Overview of Apple's Embeddings API
For years, developers had access to NLEmbedding
within the Natural Language framework. This API provided word embeddings, generating a vector for each individual word.
While useful, NLEmbedding
had a fundamental limitation: it lacked contextual understanding. The vector for the word "bank" would be the same in "river bank" and "investment bank." True semantic understanding requires comprehending the entire sentence.
This is where the new API comes in. NLContextualEmbedding
is a modern, sentence-based transformer model. Instead of looking at words in isolation, it analyzes the entire string to produce a single vector that represents its collective meaning. This provides a significant improvement in semantic representation.
Overall, NLContextualEmbedding
is:
- Built on a BERT (Bidirectional Encoder Representations from Transformers) architecture, a model type that excels at understanding relationships between words in a sentence.
- Not a single model. There are three different underlying models based on the language being processed, ensuring high-quality results across multiple languages.
- Producing a 512-dimensional vector and can process up to 256 tokens per request.
The vector's dimension describes the richness of its semantic representation.
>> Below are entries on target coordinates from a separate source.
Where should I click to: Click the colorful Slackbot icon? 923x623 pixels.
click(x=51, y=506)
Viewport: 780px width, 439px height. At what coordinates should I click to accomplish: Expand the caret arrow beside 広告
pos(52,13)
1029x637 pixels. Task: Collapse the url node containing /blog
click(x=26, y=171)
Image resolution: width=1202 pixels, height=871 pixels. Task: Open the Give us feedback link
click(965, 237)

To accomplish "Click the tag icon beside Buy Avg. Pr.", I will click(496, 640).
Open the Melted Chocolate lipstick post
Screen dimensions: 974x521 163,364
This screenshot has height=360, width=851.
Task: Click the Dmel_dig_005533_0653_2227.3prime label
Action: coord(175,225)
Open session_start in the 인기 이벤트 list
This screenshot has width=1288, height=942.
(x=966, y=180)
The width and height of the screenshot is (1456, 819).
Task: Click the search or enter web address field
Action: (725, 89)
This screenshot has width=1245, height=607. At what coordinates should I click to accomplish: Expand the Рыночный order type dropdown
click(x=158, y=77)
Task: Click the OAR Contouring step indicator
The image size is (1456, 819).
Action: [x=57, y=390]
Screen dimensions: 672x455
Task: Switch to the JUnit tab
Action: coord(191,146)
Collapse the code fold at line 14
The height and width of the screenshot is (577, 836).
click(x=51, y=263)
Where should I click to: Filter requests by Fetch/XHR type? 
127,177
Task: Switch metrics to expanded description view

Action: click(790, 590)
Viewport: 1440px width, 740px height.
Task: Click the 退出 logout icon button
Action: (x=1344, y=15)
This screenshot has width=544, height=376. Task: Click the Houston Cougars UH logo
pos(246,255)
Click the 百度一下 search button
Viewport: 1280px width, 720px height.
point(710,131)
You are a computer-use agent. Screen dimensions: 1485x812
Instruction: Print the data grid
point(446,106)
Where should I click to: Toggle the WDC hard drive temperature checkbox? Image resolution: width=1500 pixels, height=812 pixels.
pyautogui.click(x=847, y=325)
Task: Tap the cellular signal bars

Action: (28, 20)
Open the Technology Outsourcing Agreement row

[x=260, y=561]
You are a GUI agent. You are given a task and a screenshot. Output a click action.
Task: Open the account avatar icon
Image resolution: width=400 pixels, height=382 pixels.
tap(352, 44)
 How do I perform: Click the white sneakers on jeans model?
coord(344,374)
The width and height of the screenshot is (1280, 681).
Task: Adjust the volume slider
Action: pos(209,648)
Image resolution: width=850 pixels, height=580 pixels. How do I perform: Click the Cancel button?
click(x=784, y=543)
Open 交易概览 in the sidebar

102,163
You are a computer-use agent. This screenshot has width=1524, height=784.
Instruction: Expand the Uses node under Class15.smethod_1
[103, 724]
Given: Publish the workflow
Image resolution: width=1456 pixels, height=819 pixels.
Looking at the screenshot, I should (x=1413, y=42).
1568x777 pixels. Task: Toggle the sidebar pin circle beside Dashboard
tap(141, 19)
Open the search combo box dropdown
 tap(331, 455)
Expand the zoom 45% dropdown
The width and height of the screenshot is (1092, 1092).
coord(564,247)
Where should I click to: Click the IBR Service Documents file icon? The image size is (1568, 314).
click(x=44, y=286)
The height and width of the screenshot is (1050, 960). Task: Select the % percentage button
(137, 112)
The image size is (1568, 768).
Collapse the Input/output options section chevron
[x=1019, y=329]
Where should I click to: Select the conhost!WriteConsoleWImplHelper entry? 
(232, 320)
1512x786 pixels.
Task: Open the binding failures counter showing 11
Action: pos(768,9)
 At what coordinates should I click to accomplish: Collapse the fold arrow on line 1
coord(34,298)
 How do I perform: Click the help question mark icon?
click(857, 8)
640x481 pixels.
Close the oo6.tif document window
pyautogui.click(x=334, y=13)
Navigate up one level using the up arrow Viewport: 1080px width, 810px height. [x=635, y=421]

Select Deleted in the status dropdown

Higher number allows the model to capture more subtle nuances in meaning. While many popular compact models designed for mobile use, like all-MiniLM-L6-v2
, use a smaller dimension (e.g., 384), Apple's choice of 512 dimensions is a promising indicator of the model's capacity for high-fidelity language understanding. The 256-token sequence length is a standard for many BERT-based models of this class, balancing performance with the ability to process meaningful chunks of text.
From token vectors to a single sentence embedding
A critical detail of how NLContextualEmbedding
works is that it doesn't return one vector for an entire sentence directly. Instead, it generates a distinct, context-aware vector for each token (a word or sub-word piece). This provides a rich, granular output, but for many applications and APIs, including the Vercel AI SDK's function, a single vector representing the entire sentence is required.

To bridge this gap, we aggregate these token vectors into a single sentence embedding using mean pooling, a technique that calculates the element-wise average of all vectors.
To ensure this operation is performed with maximum efficiency, we leverage Apple's low-level Accelerate framework, specifically the vDSP library. This allows us to offload the complex math to highly-optimized code that runs directly on the CPU's specialized hardware, computing the final sentence embedding with negligible overhead.
First-class Vercel AI SDK support
We've made integrating these capabilities as straightforward as possible. With the react-native-ai
library, you can generate an embedding from a string by using either embed
or embedMany
from AI SDK.
import { embedMany } from 'ai'
import { apple } from '@react-native-ai/apple'
const { embeddings } = await embedMany({
model: apple.textEmbeddingModel(),
values: ['React Universe Conf', '3-4 September 2025', 'Wroclaw'],
})
The result is a high-dimensional vector that you can then use for a variety of on-device AI tasks, such as finding the similarity between two pieces of text using cosine similarity calculations.
Conclusion
Our goal is to bring the power of native, on-device frameworks from Apple (and soon, Android) to help you build intelligent and personalized apps, without you having to deal with the complexities of each platform's specific APIs. This is where React Native truly shines, abstracting away platform differences under a unified interface, in this case, the Vercel AI SDK.
We encourage you to explore the documentation, experiment with the new embeddings API, and see what you can build. We look forward to seeing the innovative solutions that emerge from the community.